Here are several functionalities of our App:
Our App needs to be able to do a daily reboot of the device.
Our App needs to view the device information:
Network interface information
It needs to fork a child process and to kill it: This is to invoke a web socket server used for external communications to our App if the user enables it.
Because of that, we need to request auto-connect for these interfaces for our App:
All these interfaces are mandatory to auto-connect for our App, and our customer users don’t have adequate technical knowledge to use CLI at all. Or at least the connection permission should come out as approval to the user during installation (all-or-nothing approach, and if the user rejects any of them, then the App should not be installed at all).
Not directly ties to the auto-connect requests, but might it be easier to use channels on a single snap name rather than three snap names? That is, publish your appspace-app-dev builds as the edge channel of appspace-app, and appspace-app-qa builds as either the beta or candidate channel.
One benefit of this is that if you decide a particular build has passed your QA process, it can be promoted to the stable channel. With different snap names, you would need to rebuild the snap which might invalidate some of the QA work.
We’ll take it into consideration, but currently it does not fit our release process. Because we don’t want to make our App under development to be accessible by public, and our QA has to test before it goes to production public beta and edge channel. The only way we can use it is to make two snaps for our internal QA and dev only. Is it possible to make those Beta and Edge channel to be private that only our internal QA and developer use it?
I’m not sure there is such a feature. Some things that might work:
don’t publish the private builds at all, and install them locally with snap install --dangerous. You would probably need to manually connect interfaces to do this kind of testing.
upload your snaps to the store, but don’t release them to any channels. If you run sudo snap login and provide credentials for a collaborator on the snap, you can use the --revision argument to snap install or snap refresh to install one of these unpublished revisions. Such an install should benefit from store assertions allowing auto-connect.
You souldn’t need process-control to kill other processes that are part of your snap. If you know the server process’s pid, you should be able to kill it without any extra permission.
It’s possible that you’re running into sandbox restrictions if you are trying to use a tool like killall that enumerates all processes on the system and checks their command line.

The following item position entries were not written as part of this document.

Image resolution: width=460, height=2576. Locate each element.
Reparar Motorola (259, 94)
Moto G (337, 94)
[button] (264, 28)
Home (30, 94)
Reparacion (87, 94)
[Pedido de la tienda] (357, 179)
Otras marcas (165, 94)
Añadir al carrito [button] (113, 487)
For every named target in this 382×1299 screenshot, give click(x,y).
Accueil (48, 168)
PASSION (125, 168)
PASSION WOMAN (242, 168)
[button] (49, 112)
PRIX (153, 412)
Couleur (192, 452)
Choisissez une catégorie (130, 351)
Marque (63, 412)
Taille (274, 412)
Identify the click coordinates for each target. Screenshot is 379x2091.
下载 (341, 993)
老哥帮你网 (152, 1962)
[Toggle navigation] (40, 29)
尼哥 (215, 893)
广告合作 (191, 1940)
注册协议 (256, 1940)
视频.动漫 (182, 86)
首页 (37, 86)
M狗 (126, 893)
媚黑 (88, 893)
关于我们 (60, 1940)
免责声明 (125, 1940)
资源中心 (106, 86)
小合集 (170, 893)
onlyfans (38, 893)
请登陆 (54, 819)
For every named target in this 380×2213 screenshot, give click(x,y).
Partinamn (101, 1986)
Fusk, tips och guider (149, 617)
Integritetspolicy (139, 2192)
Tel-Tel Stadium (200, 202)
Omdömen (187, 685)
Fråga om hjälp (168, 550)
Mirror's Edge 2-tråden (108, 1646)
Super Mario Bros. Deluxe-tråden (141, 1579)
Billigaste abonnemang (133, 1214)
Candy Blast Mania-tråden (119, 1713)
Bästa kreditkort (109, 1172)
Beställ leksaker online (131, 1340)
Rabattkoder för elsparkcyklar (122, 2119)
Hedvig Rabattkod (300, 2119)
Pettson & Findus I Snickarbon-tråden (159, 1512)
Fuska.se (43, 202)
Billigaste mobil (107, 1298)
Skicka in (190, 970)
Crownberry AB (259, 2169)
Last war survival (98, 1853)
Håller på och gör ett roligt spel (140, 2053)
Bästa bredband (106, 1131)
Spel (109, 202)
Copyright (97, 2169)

But if you spawned the server, you should know it’s pid.
I tend to agree, but can you provide more details on why they are needed? Eg, you stated “Our App needs to view the device information: CPU information”. Why does your app need to view cpu information? Please do this for each interface.
Thanks for the info - if shutdown and physical-memory-observe are definitely required, these provide quite privileged access and so would likely require publisher vetting (similarly as is done for classic confinement requests).